# Spray-On Fiberglass Drop Ceiling



## MaxS (Aug 9, 2010)

Is this a common acoustic treatment for theatre spaces? This particular venue has a steel mesh drop ceiling with several layers of spray-on fiberglass. It is my understanding that the room was deemed "too live" acoustically, and this was used as a solution during a renovation. However, the space is now completely dead from the stage to the house. Sound reinforcement becomes straight amplification because nothing projects. However, from the house to the stage, sound echoes erratically.

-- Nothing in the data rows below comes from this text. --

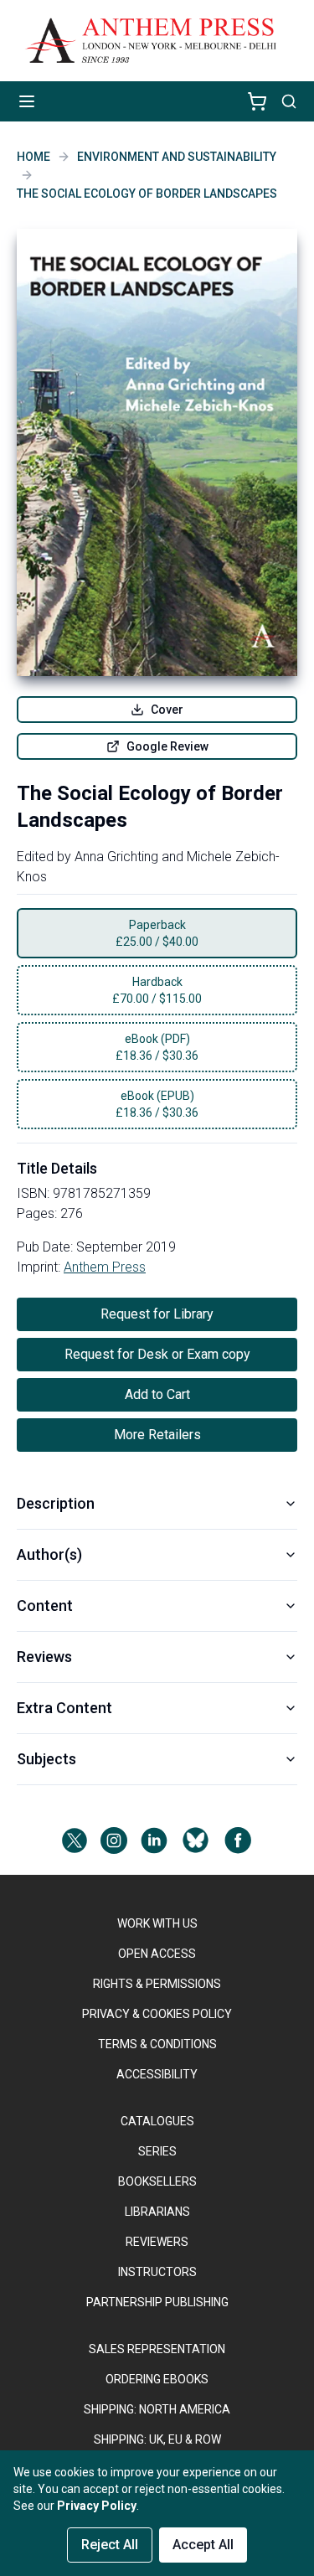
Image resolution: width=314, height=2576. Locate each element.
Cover (167, 709)
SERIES (157, 2151)
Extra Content (64, 1707)
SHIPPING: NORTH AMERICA (157, 2409)
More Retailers (157, 1435)
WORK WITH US (157, 1923)
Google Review (167, 746)
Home (33, 156)
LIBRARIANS (157, 2211)
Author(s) (49, 1554)
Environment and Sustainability (176, 156)
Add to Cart (157, 1394)
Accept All (203, 2545)
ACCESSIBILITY (157, 2074)
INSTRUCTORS (157, 2272)
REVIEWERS (157, 2241)
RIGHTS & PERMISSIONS (157, 1983)
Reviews (44, 1656)
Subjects (46, 1759)
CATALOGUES (157, 2121)
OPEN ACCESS (157, 1953)
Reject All (109, 2545)
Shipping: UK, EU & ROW (157, 2439)
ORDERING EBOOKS (157, 2379)
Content (45, 1605)
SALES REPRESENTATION (157, 2349)
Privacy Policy (96, 2505)
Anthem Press (105, 1267)
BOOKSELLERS (157, 2181)
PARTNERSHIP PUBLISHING (157, 2302)
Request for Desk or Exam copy (157, 1354)
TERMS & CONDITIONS (157, 2044)
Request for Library (157, 1314)
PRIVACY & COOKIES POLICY (157, 2014)
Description (56, 1503)
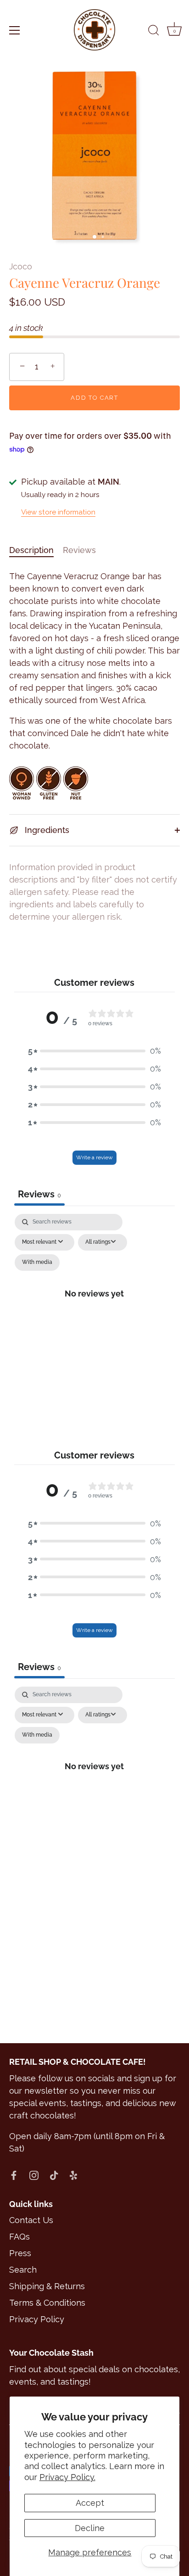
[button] (94, 1051)
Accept (90, 2503)
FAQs (19, 2236)
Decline (90, 2528)
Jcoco (20, 266)
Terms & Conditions (47, 2303)
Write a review (94, 1157)
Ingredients (45, 830)
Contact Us (31, 2220)
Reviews (79, 550)
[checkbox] (37, 1262)
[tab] (36, 550)
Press (20, 2253)
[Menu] (15, 30)
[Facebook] (13, 2174)
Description (31, 550)
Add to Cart (94, 397)
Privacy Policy (36, 2319)
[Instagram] (34, 2174)
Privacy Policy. (67, 2477)
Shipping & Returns (47, 2286)
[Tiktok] (54, 2174)
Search (23, 2269)
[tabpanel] (94, 1303)
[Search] (154, 32)
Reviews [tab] (39, 1194)
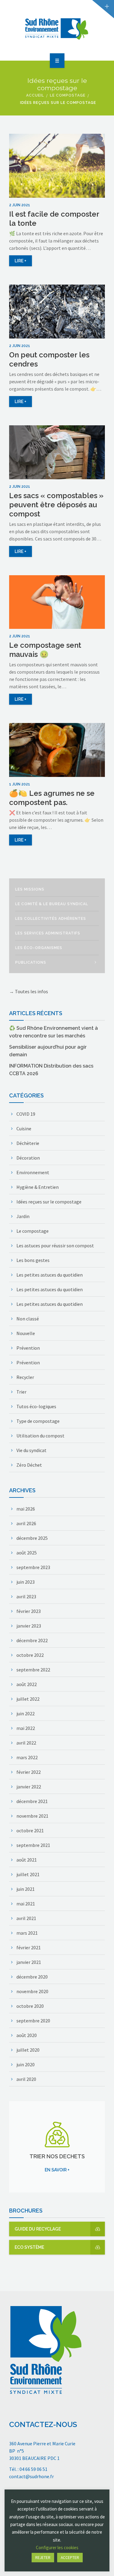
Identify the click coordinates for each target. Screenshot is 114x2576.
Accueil (35, 95)
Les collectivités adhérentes (50, 918)
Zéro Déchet (29, 1465)
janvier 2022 (28, 1787)
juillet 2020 (28, 2050)
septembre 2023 (33, 1567)
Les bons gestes (33, 1260)
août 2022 (26, 1684)
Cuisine (23, 1128)
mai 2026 (25, 1509)
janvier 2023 (28, 1626)
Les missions (29, 889)
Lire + (20, 260)
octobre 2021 (30, 1830)
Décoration (28, 1158)
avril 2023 (26, 1596)
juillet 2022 (28, 1699)
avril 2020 (26, 2079)
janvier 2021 (28, 1962)
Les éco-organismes (38, 948)
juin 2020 (25, 2064)
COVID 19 (25, 1114)
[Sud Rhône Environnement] (57, 29)
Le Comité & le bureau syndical (51, 904)
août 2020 (26, 2035)
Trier (21, 1392)
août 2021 (26, 1860)
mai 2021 (25, 1904)
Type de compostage (38, 1421)
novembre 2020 (32, 1991)
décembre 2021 (32, 1801)
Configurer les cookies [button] (57, 2547)
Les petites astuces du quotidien (49, 1275)
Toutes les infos (31, 991)
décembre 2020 (32, 1977)
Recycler (25, 1377)
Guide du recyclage (38, 2229)
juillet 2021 (28, 1874)
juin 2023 (25, 1582)
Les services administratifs (47, 933)
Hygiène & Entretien (37, 1187)
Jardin (22, 1216)
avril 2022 (26, 1743)
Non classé (27, 1319)
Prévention (28, 1348)
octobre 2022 (30, 1655)
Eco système (29, 2247)
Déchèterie (27, 1143)
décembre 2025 (32, 1538)
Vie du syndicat (31, 1450)
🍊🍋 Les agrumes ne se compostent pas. (52, 798)
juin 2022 (25, 1713)
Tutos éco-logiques (36, 1406)
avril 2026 (26, 1523)
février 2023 (28, 1611)
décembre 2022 (32, 1640)
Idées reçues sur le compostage (48, 1202)
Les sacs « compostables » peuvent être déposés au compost (56, 504)
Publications (30, 962)
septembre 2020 (33, 2021)
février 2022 (28, 1772)
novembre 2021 (32, 1816)
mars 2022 (27, 1757)
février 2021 (28, 1947)
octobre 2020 (30, 2006)
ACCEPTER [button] (70, 2557)
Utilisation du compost (40, 1436)
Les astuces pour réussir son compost (55, 1245)
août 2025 (26, 1553)
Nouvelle (25, 1333)
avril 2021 (26, 1918)
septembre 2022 (33, 1670)
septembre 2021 (33, 1845)
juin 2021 (25, 1889)
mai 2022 (25, 1728)
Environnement (32, 1172)
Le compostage (67, 95)
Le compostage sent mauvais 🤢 (45, 650)
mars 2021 (27, 1933)
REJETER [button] (42, 2557)
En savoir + (57, 2169)
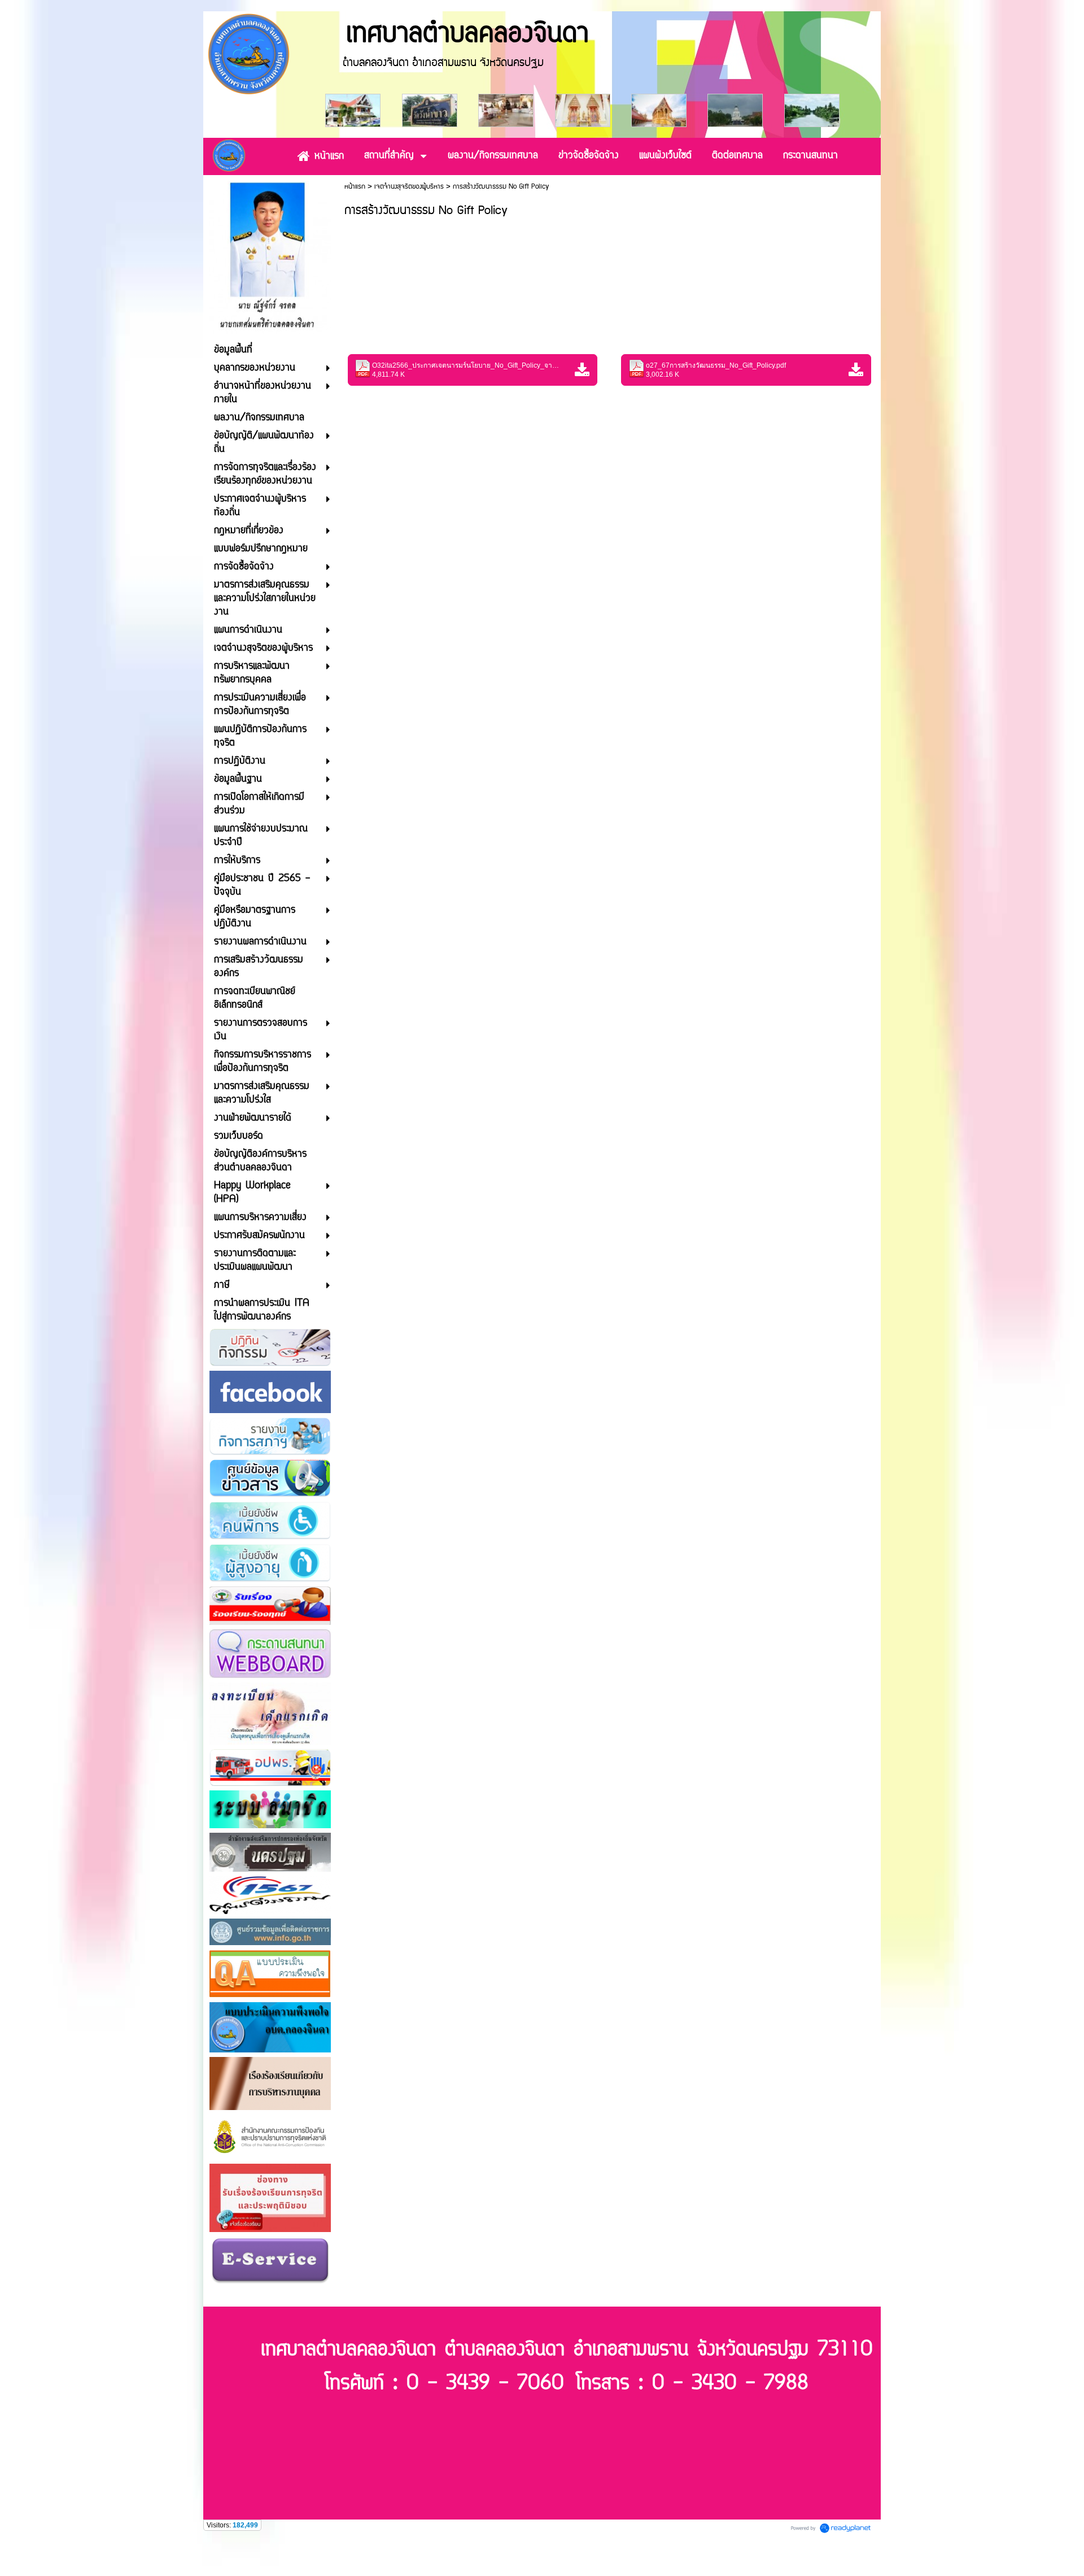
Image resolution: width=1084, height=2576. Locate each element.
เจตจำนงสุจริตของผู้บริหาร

If this type of treatment is intended for sound dampening and absorption, is there a logical reason why it was chosen? Or was this a matter of "The hell with it, let's let the general architect fix the 'loudness problem' in the theatre"?


----------



## llecount (Aug 10, 2010)

You sure that's fiberglass? Looks exactly similar to the asbestos acoustic treatment we have in one of our large convention rooms on campus.


----------



## sk8rsdad (Aug 10, 2010)

I suspect it is K-13 or Sonaspray, which is a cellulose fibre product from International Cellulose Corporation. If the treatment was done after 1980 it is highly unlikely that they used an asbestos product.


----------



## TheLightmaster (Sep 26, 2010)

sk8rsdad said:


> I suspect it is K-13 or Sonaspray, which is a cellulose fibre product from International Cellulose Corporation. If the treatment was done after 1980 it is highly unlikely that they used an asbestos product.


Looks like Sonaspray over lath and plaster.


----------



## museav (Sep 27, 2010)

I agree as far as the material, however I question covering the entire ceiling as ceilings are often used to provide some beneficial early reflections to the seating. That also represents a huge area directly opposite what is probably already the most absorptive surface, the audience, meaning lots of added absorption but perhaps not most effectively applied. If that is all that was done acoustically you may end up with a room that makes the audience feel separated from the stage and one another, relies heavily on the sound system for any live events and yet still has reflection problems from some of the wall surfaces.

Do you know if anybody made any measurements of the existing conditions or performed any analysis before deciding what was an appropriate approach?


----------